Pilates allows you to transform the way your body looks and feels. It helps you to build muscle without excess bulk, like a weight lifter, while helping you to achieve the sleek, toned body of a dancer. When it comes to a post natal exercise and workout routine, it’s one of the best for your changing body.
1. Build strength without “bulking up”- gain long, lean muscles and flexibility
Pilates elongates and strengthens your muscles while conventional workouts tend to build short bulky muscles, something most women don’t want.

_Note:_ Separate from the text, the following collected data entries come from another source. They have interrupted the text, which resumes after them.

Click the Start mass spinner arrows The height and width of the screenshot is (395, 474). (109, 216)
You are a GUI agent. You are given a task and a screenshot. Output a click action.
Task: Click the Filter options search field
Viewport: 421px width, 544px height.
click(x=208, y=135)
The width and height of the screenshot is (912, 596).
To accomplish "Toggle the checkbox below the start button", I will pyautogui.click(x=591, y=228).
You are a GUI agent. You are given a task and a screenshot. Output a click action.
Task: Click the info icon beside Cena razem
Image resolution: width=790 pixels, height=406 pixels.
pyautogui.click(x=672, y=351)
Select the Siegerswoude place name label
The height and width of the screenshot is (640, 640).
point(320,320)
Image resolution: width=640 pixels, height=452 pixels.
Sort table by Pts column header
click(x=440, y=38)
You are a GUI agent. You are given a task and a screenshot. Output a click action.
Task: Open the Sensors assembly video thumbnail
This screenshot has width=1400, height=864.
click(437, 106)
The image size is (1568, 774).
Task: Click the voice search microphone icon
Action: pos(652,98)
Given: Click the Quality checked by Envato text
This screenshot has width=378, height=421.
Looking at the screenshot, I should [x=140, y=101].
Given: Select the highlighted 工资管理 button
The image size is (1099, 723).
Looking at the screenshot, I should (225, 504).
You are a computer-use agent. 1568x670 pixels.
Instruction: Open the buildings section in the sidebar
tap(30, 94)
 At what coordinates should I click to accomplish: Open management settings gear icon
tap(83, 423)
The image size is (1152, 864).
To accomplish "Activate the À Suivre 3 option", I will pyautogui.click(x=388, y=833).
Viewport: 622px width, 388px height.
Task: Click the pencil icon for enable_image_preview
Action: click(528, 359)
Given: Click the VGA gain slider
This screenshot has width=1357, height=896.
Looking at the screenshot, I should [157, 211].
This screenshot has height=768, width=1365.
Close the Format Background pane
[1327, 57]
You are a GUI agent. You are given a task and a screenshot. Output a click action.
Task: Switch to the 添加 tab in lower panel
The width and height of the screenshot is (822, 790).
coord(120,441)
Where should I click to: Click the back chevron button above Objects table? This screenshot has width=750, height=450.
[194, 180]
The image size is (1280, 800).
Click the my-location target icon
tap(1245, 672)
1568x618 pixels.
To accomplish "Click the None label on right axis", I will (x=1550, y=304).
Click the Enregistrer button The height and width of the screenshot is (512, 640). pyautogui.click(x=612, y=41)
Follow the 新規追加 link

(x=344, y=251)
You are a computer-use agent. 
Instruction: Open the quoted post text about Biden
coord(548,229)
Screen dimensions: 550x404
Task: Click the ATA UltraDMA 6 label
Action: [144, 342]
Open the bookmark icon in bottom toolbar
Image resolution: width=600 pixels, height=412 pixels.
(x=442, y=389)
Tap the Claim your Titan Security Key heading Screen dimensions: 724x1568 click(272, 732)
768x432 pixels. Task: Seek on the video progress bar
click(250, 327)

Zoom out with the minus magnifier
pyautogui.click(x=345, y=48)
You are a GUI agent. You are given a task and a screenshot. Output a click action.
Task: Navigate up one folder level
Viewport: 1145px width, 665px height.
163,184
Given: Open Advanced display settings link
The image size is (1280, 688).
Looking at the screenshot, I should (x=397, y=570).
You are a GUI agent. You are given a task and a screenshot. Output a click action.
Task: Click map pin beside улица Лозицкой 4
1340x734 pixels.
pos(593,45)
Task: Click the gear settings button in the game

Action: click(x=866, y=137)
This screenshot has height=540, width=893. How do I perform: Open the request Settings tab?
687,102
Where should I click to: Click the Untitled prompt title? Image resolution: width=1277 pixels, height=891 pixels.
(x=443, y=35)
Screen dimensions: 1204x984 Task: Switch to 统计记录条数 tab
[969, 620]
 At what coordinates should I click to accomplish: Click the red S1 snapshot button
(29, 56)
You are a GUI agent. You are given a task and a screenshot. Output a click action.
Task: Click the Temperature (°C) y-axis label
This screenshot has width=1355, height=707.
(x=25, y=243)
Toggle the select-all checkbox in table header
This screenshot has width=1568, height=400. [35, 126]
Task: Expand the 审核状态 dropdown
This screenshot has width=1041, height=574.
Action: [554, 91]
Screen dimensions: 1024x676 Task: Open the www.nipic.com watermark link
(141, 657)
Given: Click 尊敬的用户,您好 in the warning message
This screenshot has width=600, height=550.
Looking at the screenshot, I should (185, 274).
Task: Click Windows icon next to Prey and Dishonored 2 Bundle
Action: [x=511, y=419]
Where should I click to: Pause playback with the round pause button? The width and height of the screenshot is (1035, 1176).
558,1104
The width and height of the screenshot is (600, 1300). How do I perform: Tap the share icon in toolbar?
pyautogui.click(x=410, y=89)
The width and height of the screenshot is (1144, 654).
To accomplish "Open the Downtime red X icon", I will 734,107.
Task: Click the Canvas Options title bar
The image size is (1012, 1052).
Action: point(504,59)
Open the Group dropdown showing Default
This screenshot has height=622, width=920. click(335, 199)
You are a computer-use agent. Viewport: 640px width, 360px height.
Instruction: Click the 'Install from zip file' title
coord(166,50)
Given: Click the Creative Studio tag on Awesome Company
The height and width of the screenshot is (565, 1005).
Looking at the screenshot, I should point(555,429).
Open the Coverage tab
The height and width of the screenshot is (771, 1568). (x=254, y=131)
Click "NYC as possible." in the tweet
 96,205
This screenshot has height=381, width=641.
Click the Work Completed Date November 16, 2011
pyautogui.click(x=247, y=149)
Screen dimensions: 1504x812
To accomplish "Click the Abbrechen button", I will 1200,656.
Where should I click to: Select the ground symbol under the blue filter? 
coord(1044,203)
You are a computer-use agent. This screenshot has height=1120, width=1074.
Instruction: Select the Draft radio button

2. Develop a strong core - flatten your abs and strengthen your back at the same time
The exercises used in pilates will help you to strengthen your core muscles, or center of the body. A body with balanced strength and flexibility is less likely to be injured. If you’re using this as a post natal exercise, the core will be “core” to getting back in shape.
3. A mind-body workout
By using proper breathing methods, correct spinal and pelvic alignment, and concentrating on smooth, flowing movements, you will become aware to how your body feels. Proper breathing is important, and helps you execute movements to maximum power and efficiency.
4. Reduces stress
Learning how to breath correctly helps you to reduce stress. Crying babies, the added expense of diapers and formula will add a ton of stress, proper breathing helps alleviate a good portion of it.
5. Prevent sports injuries
Because pilates exercises tend to focus on the core of your body, you can be sure to get a balanced workout. By strengthening the muscles at the center of the body you will be less likely to be injured. No more back strain from bending over to pick up your new baby.
6. Stay challenged
Pilates is a very flexible exercise routine that can be modified to meet you at a beginning level and adapt to a more advanced routine that best suits you. As you shift from a post natal exercise and workout routine, to something more long term, you’ll want a plan that grows and changes with your bodies needs.
7. Fast results!
Once you start doing pilates regularly, at least two times a week for an hour, and build uniform strength throughout your body, you’ll be amazed at the difference in your body and athletic performance. Before your newborn jumps up to the next size of diapers, you’re body will be in much better shape.